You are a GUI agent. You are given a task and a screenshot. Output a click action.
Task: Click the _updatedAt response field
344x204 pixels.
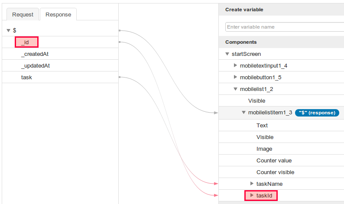point(38,66)
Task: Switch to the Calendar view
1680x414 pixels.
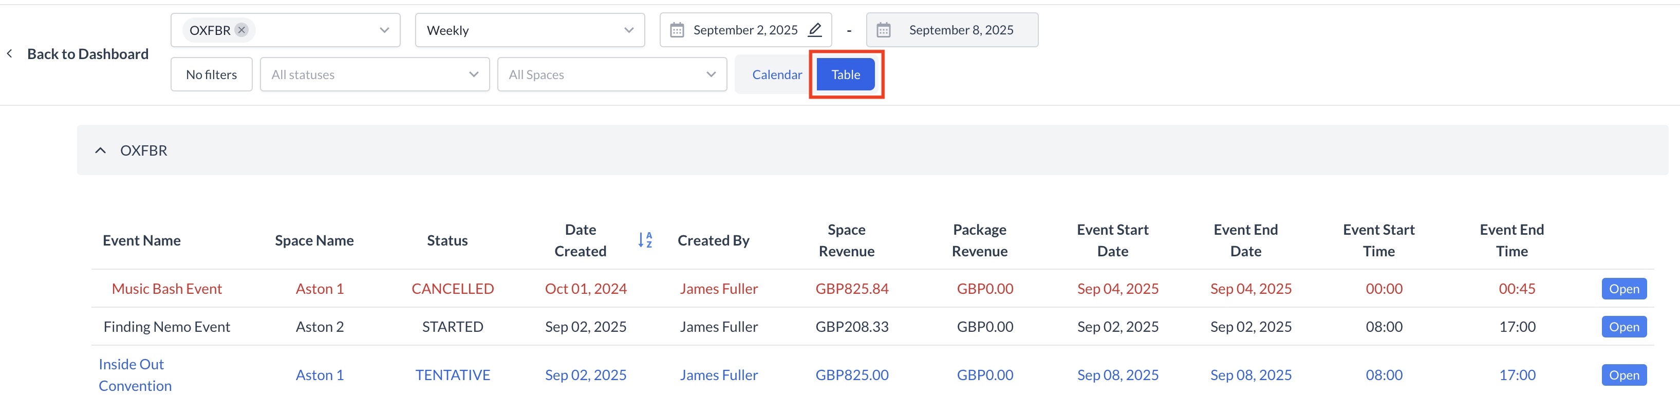Action: coord(776,74)
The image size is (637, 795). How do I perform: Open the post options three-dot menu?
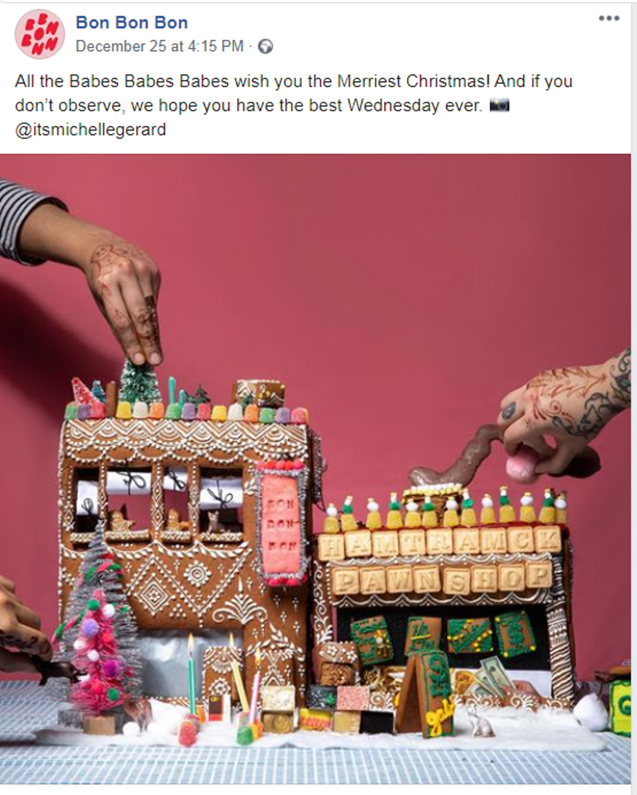[609, 18]
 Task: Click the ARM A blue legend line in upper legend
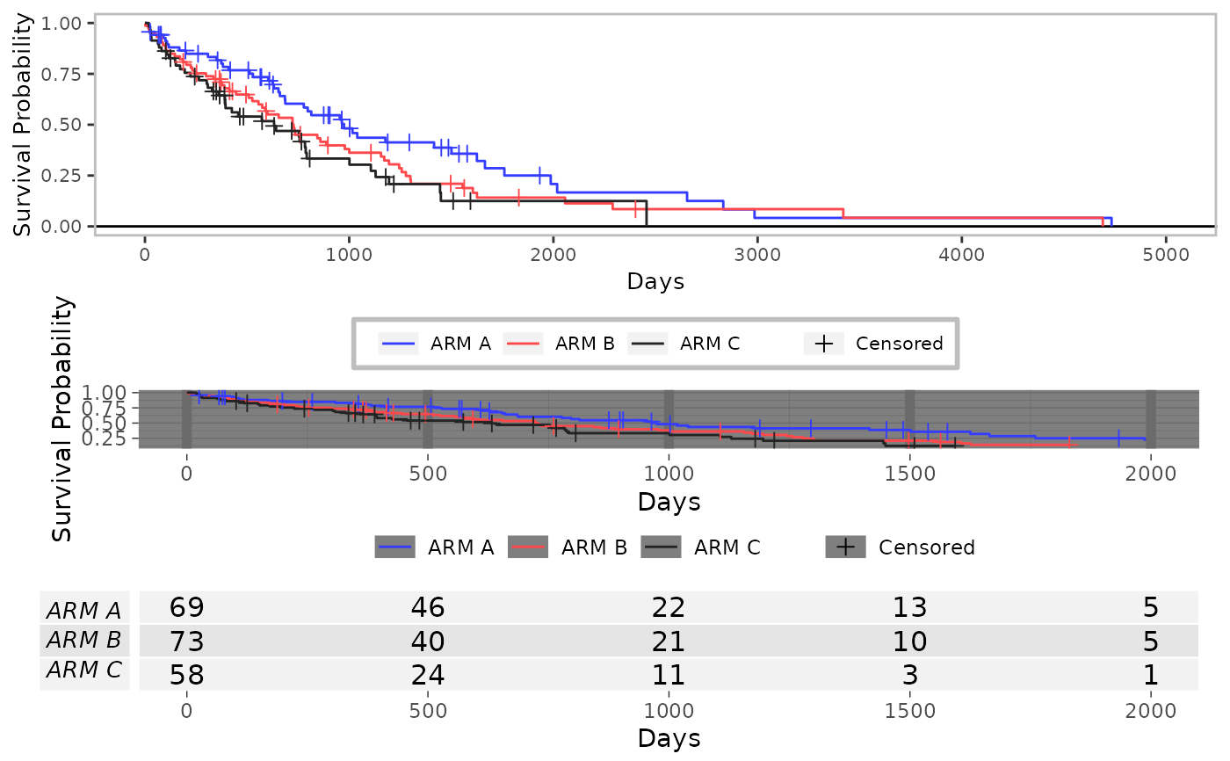click(399, 344)
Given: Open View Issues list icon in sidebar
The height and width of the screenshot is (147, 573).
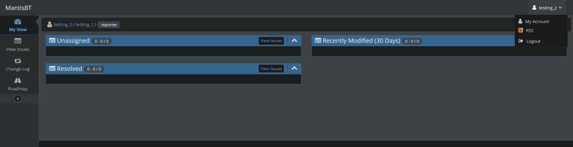Looking at the screenshot, I should (18, 41).
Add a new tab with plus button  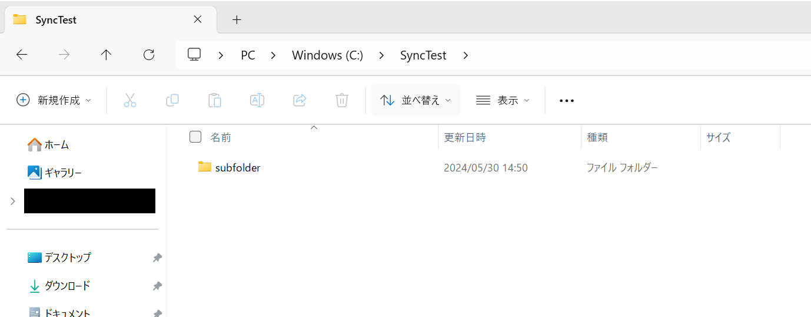(x=237, y=19)
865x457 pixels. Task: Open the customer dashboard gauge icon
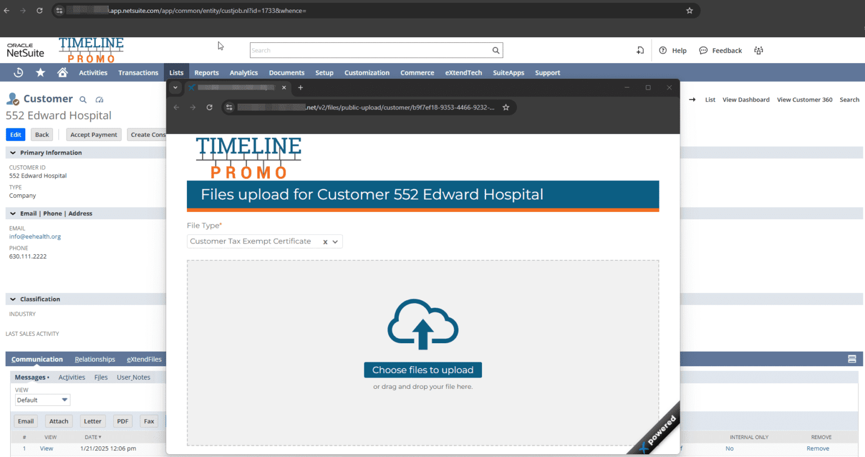coord(99,99)
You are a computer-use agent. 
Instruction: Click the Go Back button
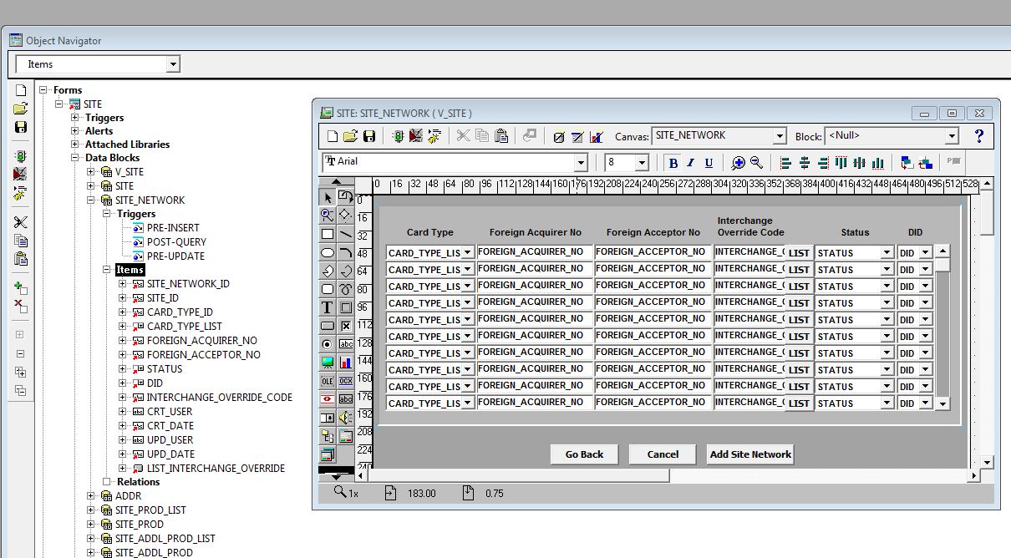584,454
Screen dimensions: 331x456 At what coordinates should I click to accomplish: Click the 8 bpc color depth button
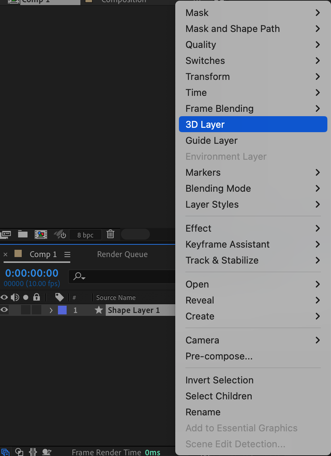(x=85, y=235)
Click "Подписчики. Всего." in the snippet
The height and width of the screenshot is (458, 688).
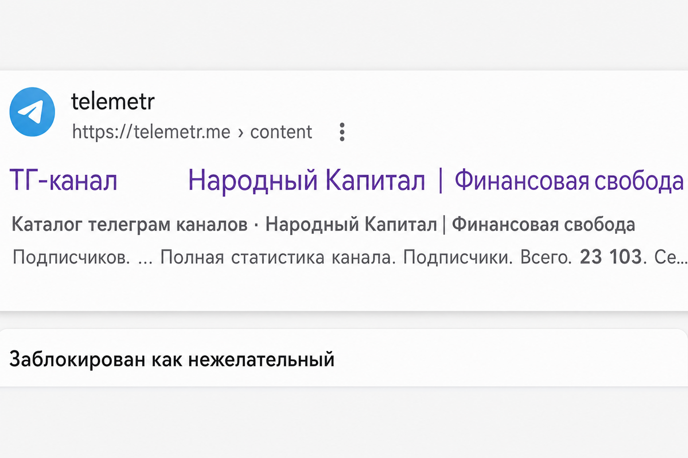click(x=487, y=258)
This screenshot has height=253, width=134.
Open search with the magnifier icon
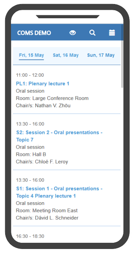[92, 33]
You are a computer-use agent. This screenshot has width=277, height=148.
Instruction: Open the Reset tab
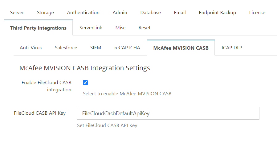coord(144,27)
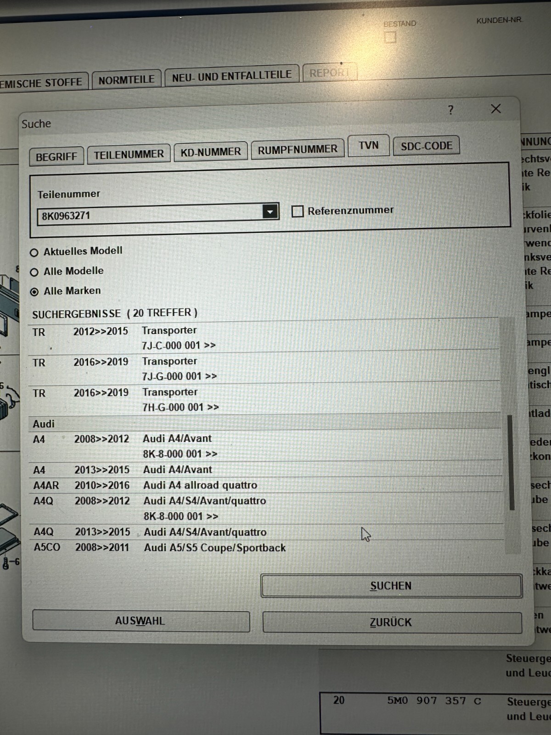Select the Alle Marken radio button
Screen dimensions: 551x735
tap(34, 292)
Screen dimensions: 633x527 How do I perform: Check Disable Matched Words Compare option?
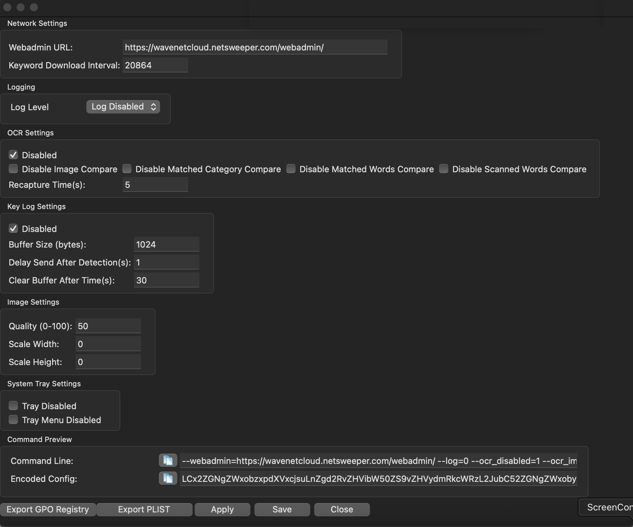click(291, 169)
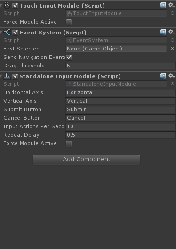Open help reference for Standalone Input Module
Viewport: 176px width, 249px height.
tap(163, 76)
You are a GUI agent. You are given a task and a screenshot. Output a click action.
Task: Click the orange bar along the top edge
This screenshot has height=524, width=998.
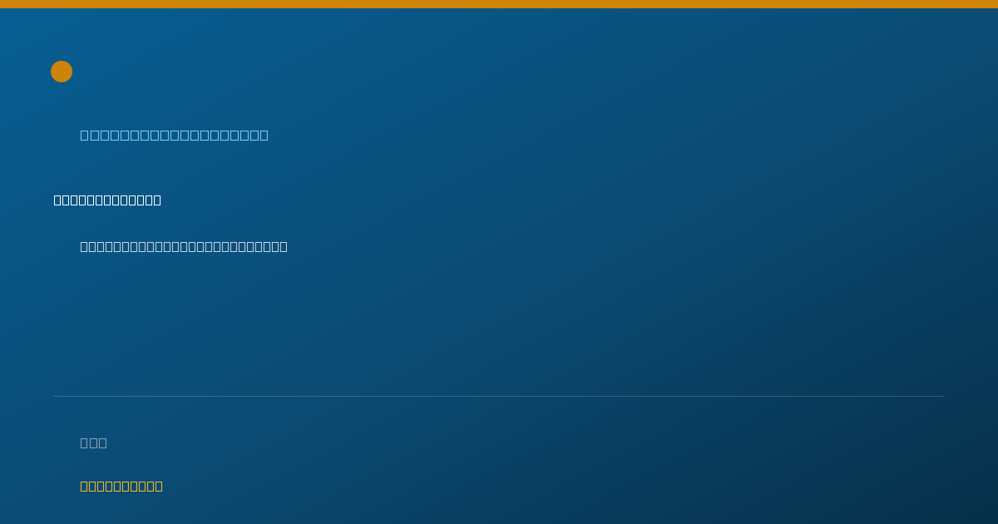[499, 4]
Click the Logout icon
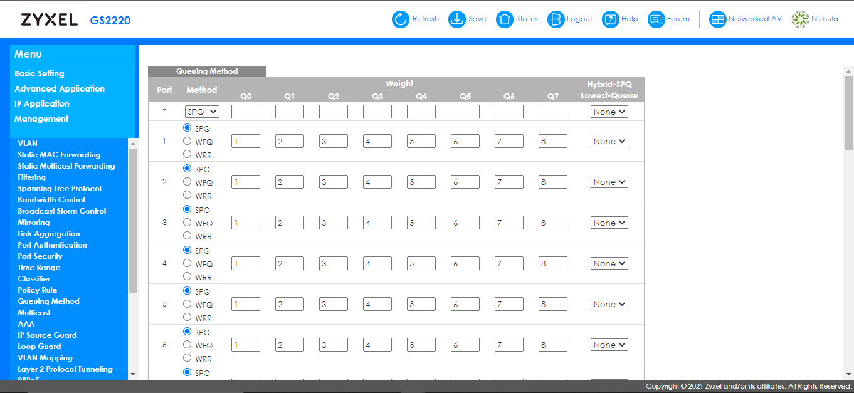Viewport: 854px width, 393px height. (x=556, y=19)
##############################
## Exercise
Leaving out the pictures, restate word for word the lines above from the one containing "This screenshot has height=253, width=134." through the end of the records, both ends included.

## Exercise result
This screenshot has height=253, width=134.
Open search with the magnifier icon
[92, 33]
You are a computer-use agent. This screenshot has width=277, height=148.
Instruction: Open the Reset tab
coord(144,27)
Select the Alle Marken radio button
Screen dimensions: 551x735
tap(34, 292)
Screen dimensions: 633x527 How do I perform: Check Disable Matched Words Compare option?
click(291, 169)
Open help reference for Standalone Input Module
Viewport: 176px width, 249px height.
tap(163, 76)
You are a GUI agent. You are given a task and a screenshot. Output a click action.
Task: Click the orange bar along the top edge
This screenshot has height=524, width=998.
[499, 4]
Click the Logout icon
Viewport: 854px width, 393px height. (x=556, y=19)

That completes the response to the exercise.